(INSTRUCTION): Put the records into a Markdown table with the columns "Row" and "Entry", starting with the line that contains "triangle marker at dosage 0.10?" and continuing through the end of the records. Number each line in "Row", skip blank lines, and leave the pictures out.

Pointing data for screenshots
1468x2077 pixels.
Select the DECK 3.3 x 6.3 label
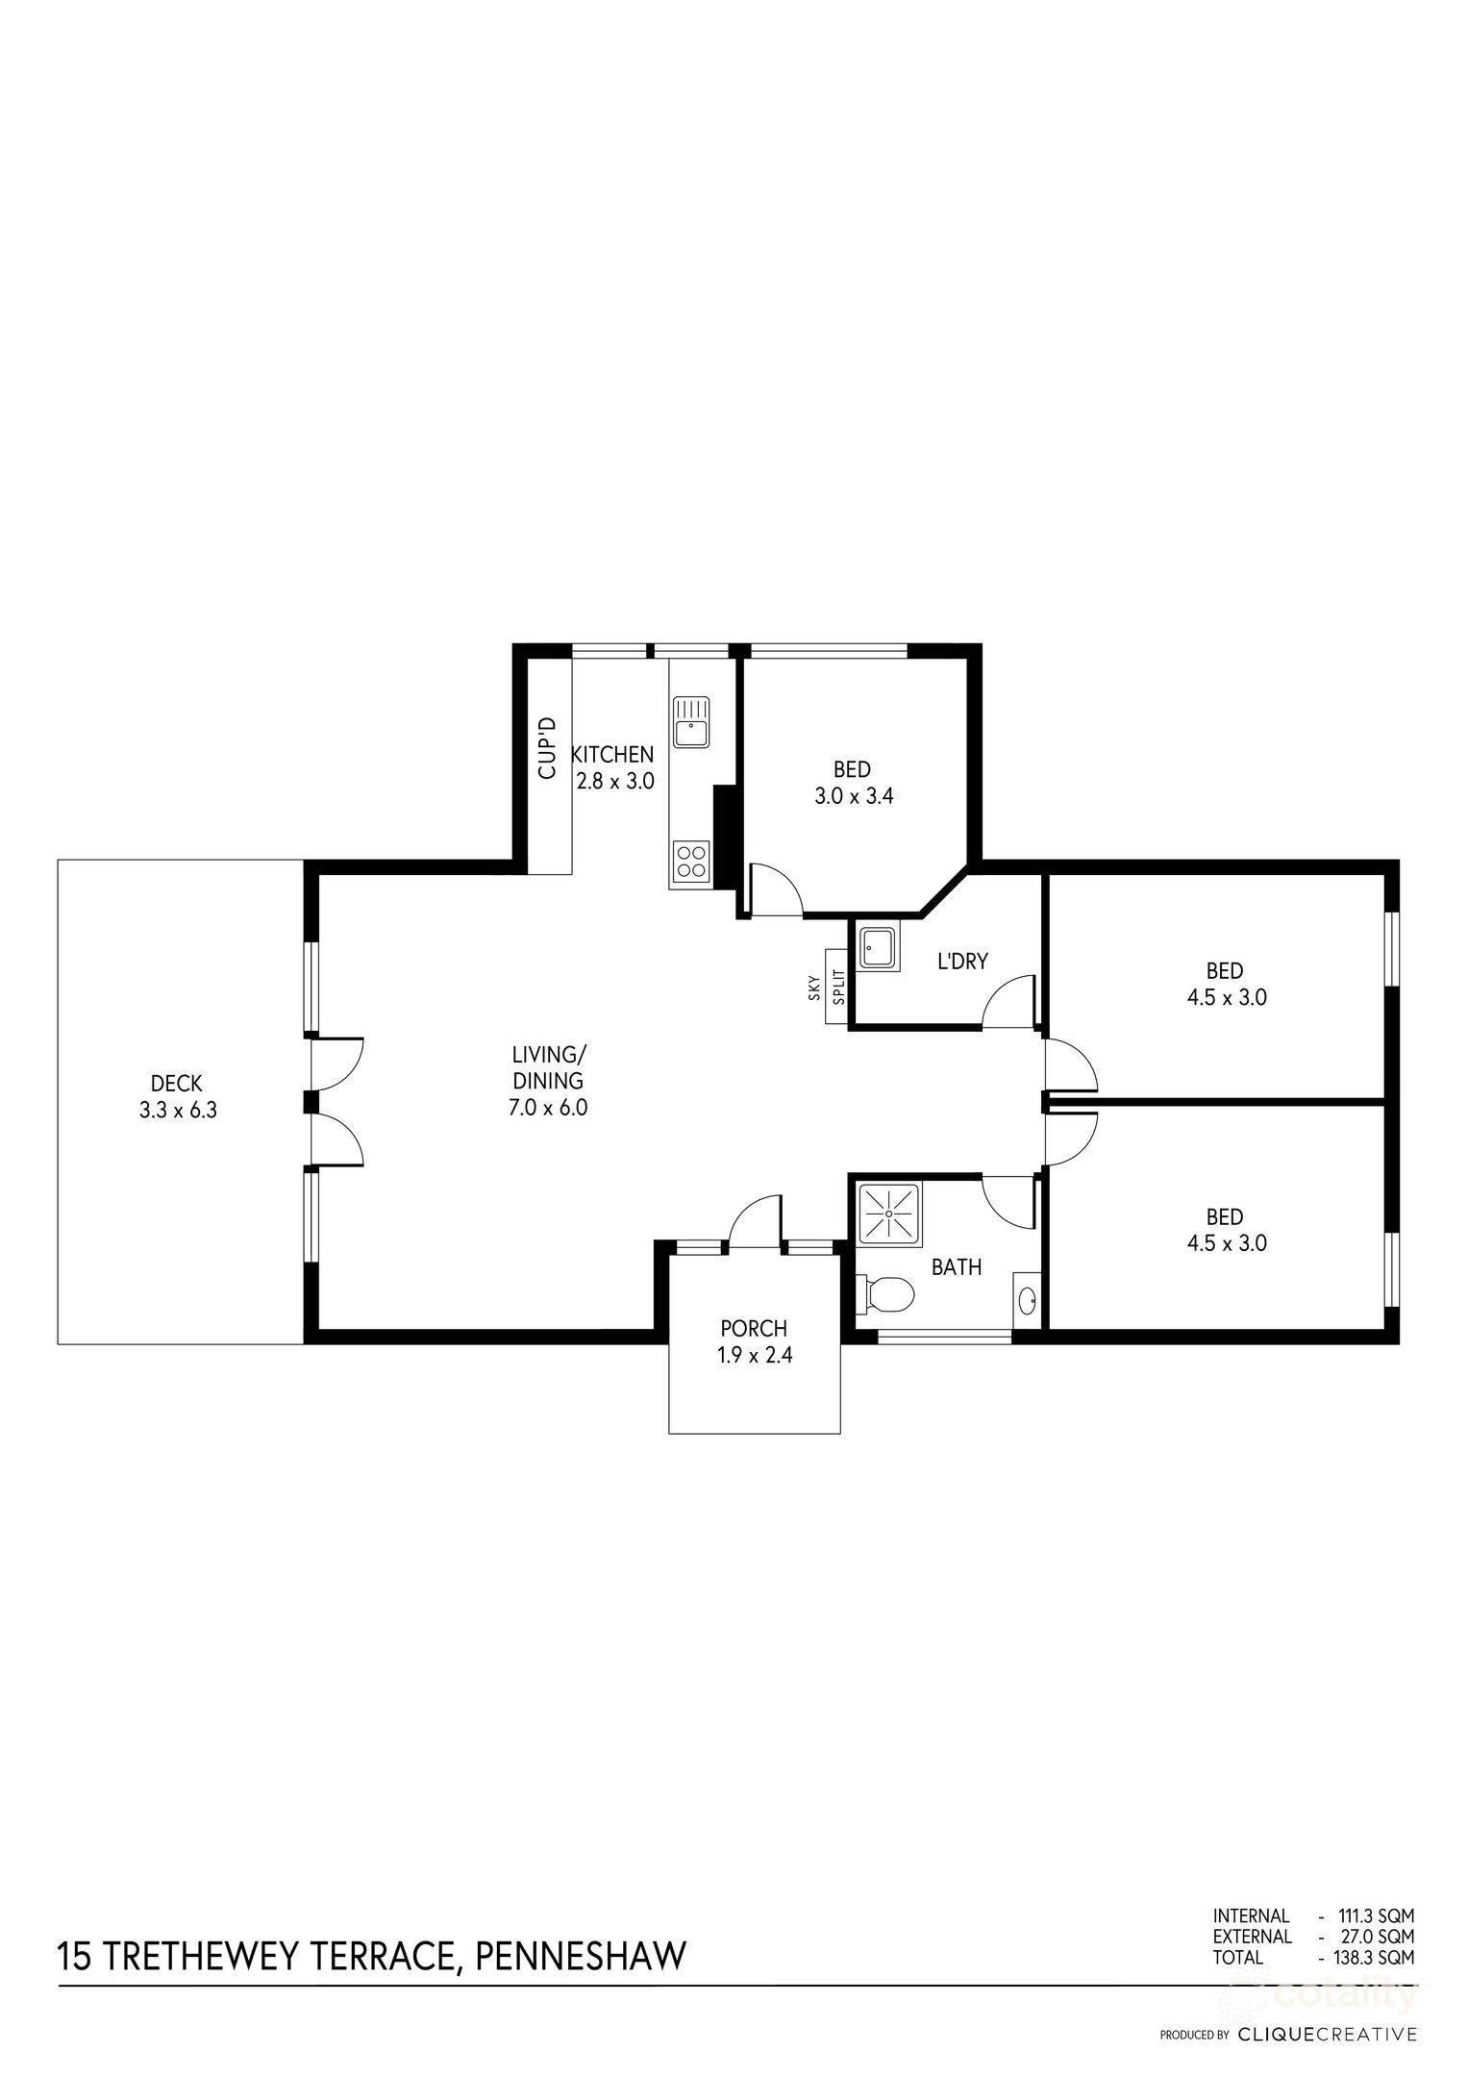pyautogui.click(x=178, y=1097)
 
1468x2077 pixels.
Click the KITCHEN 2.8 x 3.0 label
pyautogui.click(x=613, y=766)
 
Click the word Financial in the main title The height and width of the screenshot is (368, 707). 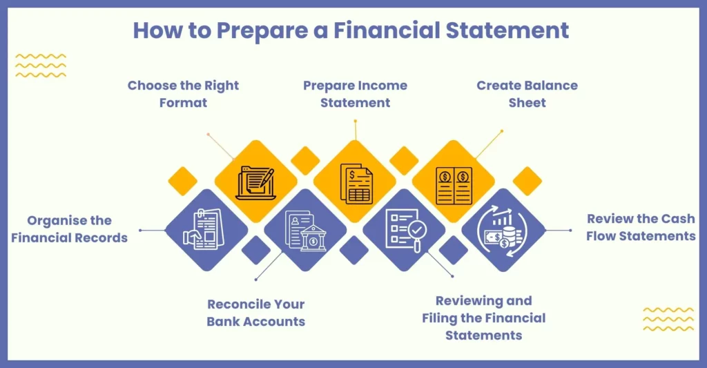tap(387, 30)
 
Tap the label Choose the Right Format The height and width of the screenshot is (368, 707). tap(183, 94)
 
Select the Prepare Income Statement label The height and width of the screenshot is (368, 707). tap(356, 94)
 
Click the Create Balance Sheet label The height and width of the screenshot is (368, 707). tap(527, 94)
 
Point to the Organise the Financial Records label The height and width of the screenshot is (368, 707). tap(70, 229)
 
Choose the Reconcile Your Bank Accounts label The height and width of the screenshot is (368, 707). tap(256, 313)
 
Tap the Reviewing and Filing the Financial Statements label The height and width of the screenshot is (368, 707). tap(484, 318)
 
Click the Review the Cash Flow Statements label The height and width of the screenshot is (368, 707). tap(641, 227)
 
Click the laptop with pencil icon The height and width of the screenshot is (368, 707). tap(255, 183)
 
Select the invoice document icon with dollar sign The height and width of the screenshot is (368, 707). tap(356, 184)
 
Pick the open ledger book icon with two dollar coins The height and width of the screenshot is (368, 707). tap(454, 186)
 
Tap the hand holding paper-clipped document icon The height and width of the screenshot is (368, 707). tap(204, 229)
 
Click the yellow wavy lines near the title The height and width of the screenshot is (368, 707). tap(41, 66)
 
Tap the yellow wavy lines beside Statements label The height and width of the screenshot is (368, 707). tap(668, 319)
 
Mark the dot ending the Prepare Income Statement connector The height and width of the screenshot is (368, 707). tap(356, 121)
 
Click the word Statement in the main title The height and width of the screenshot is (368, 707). tap(507, 30)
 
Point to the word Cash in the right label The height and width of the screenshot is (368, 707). tap(678, 219)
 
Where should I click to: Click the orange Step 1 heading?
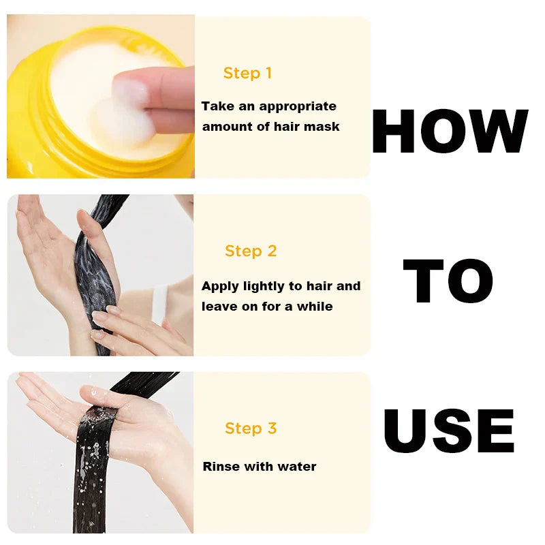click(x=247, y=74)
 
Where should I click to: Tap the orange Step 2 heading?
click(x=251, y=251)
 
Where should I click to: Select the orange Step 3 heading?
click(x=251, y=429)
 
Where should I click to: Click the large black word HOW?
click(x=450, y=131)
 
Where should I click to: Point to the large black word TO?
click(x=448, y=281)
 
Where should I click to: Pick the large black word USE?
click(x=449, y=431)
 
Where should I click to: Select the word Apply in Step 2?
click(x=220, y=287)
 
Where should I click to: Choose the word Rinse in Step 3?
click(x=221, y=466)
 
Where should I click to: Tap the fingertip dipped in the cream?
click(x=130, y=92)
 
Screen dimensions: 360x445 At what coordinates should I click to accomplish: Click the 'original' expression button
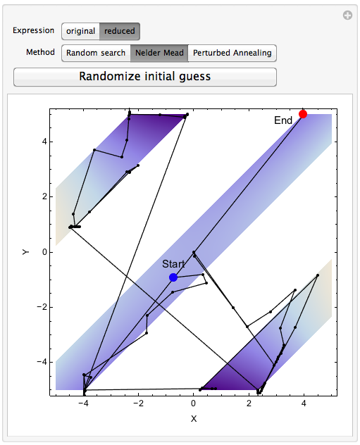pos(80,31)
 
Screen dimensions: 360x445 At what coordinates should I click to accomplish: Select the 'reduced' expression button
pos(120,31)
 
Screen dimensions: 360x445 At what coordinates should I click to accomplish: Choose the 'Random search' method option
pos(96,53)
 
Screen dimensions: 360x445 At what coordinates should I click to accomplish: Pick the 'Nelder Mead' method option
pos(159,53)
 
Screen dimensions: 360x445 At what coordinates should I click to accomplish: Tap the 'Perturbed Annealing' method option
pos(232,53)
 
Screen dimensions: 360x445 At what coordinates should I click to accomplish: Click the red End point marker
pos(303,114)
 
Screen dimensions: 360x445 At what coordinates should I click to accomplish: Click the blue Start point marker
pos(173,277)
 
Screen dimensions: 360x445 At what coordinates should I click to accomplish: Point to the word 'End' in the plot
pos(283,120)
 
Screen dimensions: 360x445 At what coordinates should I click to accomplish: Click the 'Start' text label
pos(173,264)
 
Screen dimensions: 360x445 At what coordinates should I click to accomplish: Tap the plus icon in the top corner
pos(347,15)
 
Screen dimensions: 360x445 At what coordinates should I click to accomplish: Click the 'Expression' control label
pos(34,30)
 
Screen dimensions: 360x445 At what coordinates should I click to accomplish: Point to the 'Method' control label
pos(40,52)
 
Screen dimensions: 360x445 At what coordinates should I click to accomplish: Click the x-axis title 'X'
pos(194,419)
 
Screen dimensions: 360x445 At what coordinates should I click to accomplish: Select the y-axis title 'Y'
pos(25,252)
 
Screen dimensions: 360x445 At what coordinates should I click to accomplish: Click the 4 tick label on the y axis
pos(44,142)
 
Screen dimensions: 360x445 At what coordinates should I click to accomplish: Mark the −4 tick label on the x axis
pos(83,403)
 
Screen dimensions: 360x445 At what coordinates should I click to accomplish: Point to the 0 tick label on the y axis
pos(44,252)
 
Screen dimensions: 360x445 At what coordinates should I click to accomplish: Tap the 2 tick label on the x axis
pos(249,403)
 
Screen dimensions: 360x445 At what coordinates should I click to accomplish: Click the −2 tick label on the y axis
pos(42,307)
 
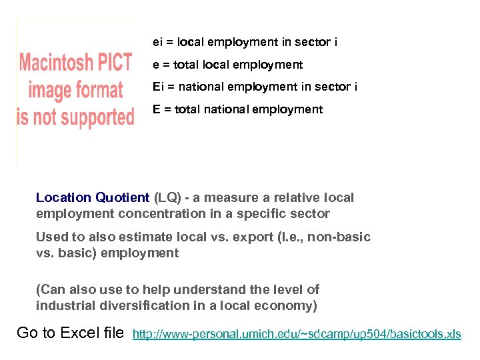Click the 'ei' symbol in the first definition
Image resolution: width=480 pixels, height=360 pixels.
tap(157, 43)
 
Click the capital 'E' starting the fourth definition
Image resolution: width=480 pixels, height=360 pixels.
tap(156, 109)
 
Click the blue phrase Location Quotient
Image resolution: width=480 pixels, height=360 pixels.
tap(93, 198)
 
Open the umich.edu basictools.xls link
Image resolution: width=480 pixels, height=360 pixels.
tap(297, 334)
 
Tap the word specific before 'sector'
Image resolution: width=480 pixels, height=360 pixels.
tap(267, 214)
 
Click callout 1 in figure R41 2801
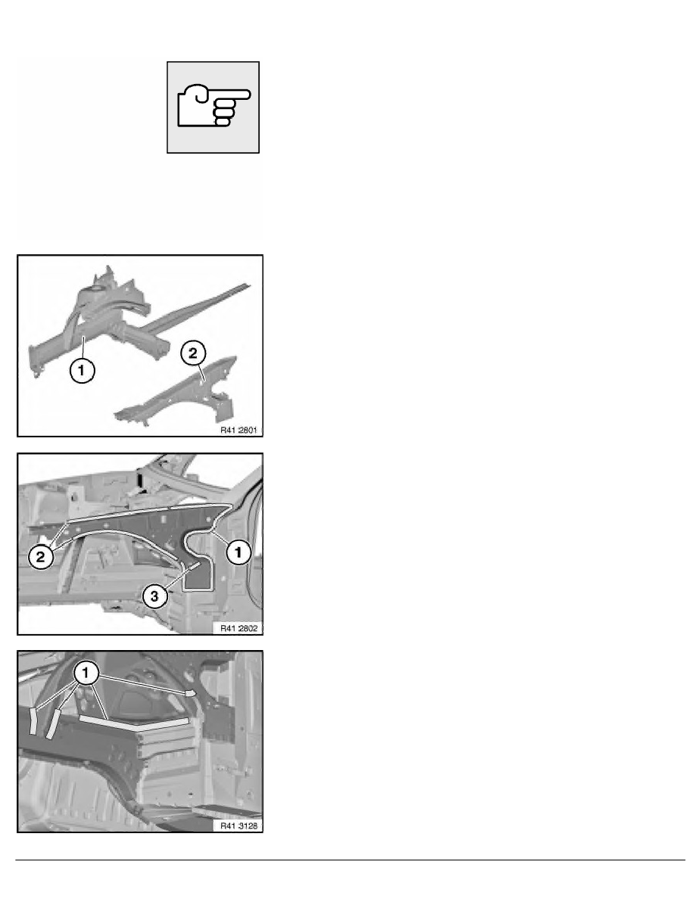[x=82, y=370]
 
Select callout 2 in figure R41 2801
[x=192, y=353]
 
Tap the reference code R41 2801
[x=238, y=430]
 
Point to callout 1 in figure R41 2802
[x=238, y=552]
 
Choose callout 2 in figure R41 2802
[x=41, y=557]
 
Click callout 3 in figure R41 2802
[x=155, y=597]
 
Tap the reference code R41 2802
[x=238, y=628]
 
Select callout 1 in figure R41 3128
[x=86, y=673]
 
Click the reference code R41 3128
[x=238, y=826]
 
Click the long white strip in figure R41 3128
[x=134, y=721]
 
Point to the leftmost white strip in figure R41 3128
[x=34, y=720]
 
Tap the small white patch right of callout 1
[x=191, y=693]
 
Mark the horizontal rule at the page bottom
[x=350, y=860]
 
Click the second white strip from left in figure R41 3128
[x=53, y=723]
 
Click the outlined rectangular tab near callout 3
[x=198, y=577]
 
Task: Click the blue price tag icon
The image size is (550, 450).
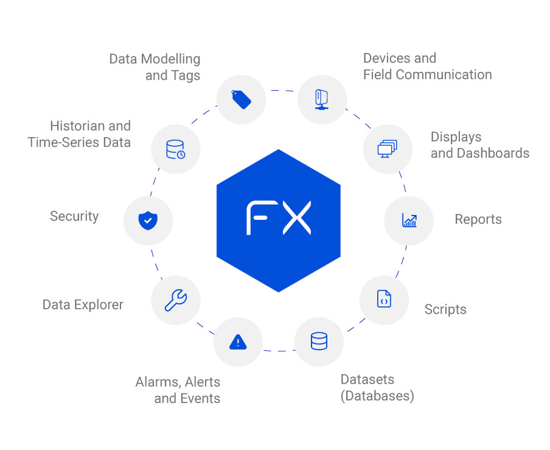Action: click(x=242, y=99)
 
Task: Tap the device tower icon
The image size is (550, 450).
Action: click(x=322, y=100)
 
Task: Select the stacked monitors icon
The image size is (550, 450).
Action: click(x=387, y=149)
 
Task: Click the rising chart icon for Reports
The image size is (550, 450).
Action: click(x=409, y=220)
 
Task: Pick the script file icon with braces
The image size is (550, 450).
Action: click(x=384, y=299)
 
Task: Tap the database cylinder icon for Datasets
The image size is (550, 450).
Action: click(x=319, y=341)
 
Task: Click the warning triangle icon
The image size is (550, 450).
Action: click(x=238, y=342)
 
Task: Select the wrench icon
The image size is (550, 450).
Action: click(x=176, y=300)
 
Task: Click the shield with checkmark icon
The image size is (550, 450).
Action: click(x=148, y=220)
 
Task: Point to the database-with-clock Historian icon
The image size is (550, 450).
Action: click(x=176, y=149)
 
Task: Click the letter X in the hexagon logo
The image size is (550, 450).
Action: click(x=297, y=217)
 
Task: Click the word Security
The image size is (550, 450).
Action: click(x=74, y=216)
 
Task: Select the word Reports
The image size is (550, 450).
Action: click(x=478, y=219)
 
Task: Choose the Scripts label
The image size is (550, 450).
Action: click(x=445, y=309)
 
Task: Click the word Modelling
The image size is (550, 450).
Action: click(x=170, y=59)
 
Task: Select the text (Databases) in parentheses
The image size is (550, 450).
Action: click(x=377, y=396)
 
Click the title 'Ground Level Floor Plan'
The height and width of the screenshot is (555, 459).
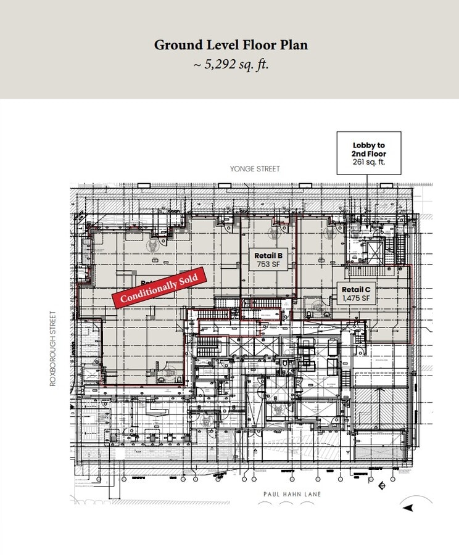230,45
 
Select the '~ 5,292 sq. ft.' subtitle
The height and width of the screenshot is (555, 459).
230,64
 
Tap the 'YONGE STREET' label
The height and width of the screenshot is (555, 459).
255,169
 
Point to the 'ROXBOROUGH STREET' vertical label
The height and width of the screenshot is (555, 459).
53,348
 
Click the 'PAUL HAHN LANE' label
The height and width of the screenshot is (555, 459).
292,494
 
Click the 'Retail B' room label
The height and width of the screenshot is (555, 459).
268,255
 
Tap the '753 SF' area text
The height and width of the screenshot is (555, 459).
268,264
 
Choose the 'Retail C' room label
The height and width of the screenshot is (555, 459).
356,289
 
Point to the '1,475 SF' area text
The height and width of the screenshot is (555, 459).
356,298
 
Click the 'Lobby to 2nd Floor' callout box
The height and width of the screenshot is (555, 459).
368,153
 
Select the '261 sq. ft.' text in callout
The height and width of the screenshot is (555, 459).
368,163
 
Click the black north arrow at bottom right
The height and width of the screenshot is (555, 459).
408,508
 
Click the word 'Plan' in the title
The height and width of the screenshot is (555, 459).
292,45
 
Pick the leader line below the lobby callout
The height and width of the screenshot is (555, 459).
368,197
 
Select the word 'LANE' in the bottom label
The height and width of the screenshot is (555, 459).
312,494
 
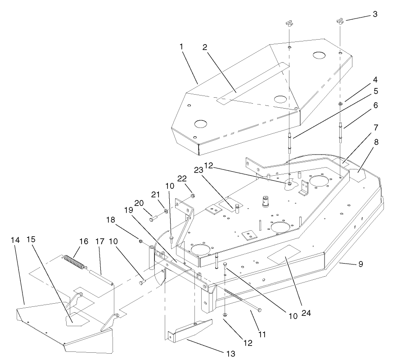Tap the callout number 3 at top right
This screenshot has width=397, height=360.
pos(375,14)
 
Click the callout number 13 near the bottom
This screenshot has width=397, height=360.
pos(230,354)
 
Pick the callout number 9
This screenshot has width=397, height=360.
pos(360,264)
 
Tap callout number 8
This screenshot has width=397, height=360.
pos(376,141)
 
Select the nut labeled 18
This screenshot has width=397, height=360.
pos(140,242)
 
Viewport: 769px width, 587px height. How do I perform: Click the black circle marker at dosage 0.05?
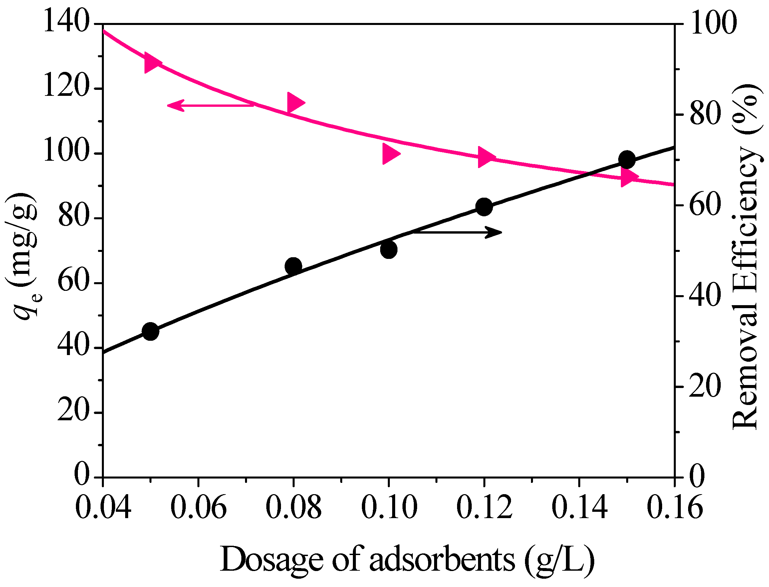click(x=151, y=331)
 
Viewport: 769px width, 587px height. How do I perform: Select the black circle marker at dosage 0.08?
click(x=293, y=266)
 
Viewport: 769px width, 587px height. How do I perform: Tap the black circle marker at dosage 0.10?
click(x=389, y=250)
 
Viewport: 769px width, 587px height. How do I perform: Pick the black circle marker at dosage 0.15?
click(x=627, y=160)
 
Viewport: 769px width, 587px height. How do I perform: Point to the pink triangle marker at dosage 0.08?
click(x=294, y=103)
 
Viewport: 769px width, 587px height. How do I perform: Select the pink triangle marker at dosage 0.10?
click(x=389, y=153)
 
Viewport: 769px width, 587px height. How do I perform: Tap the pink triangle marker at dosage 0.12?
click(x=485, y=157)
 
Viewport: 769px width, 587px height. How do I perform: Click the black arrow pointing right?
click(x=458, y=232)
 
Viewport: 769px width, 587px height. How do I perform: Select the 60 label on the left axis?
click(x=74, y=282)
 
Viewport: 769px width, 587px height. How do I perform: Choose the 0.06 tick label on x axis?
click(x=198, y=508)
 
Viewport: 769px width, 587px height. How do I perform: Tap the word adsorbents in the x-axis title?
click(x=442, y=559)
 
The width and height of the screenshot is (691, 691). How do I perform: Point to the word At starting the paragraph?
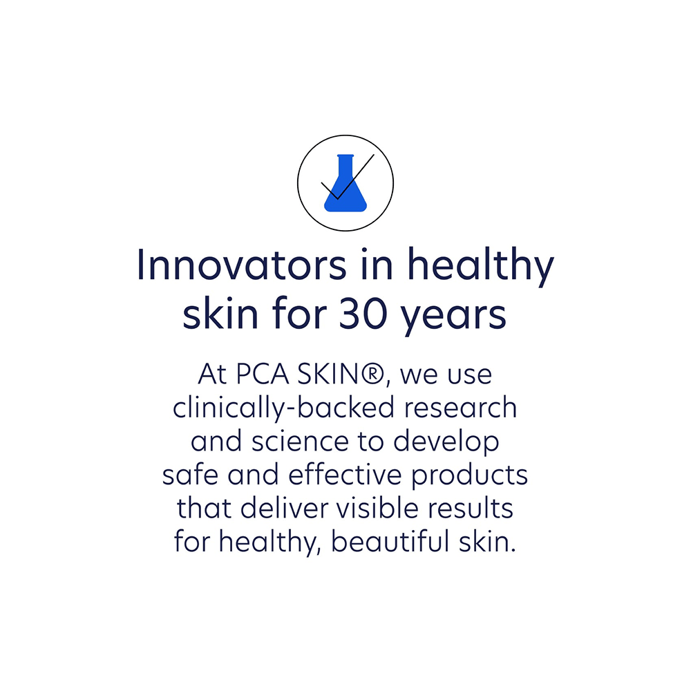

(OUTPUT FOR THIS EXERCISE):
| Row | Entry |
|---|---|
| 1 | Viewport: 769px width, 587px height. How do I perform: Select the pink triangle marker at dosage 0.10? |
| 2 | click(x=389, y=153) |
| 3 | Viewport: 769px width, 587px height. How do I perform: Tap the pink triangle marker at dosage 0.12? |
| 4 | click(x=485, y=157) |
| 5 | Viewport: 769px width, 587px height. How do I perform: Click the black arrow pointing right? |
| 6 | click(x=458, y=232) |
| 7 | Viewport: 769px width, 587px height. How do I perform: Select the 60 label on the left axis? |
| 8 | click(x=74, y=282) |
| 9 | Viewport: 769px width, 587px height. How do I perform: Choose the 0.06 tick label on x axis? |
| 10 | click(x=198, y=508) |
| 11 | Viewport: 769px width, 587px height. How do I perform: Tap the word adsorbents in the x-axis title? |
| 12 | click(x=442, y=559) |
| 13 | The width and height of the screenshot is (691, 691). How do I perform: Point to the word At starting the paragraph? |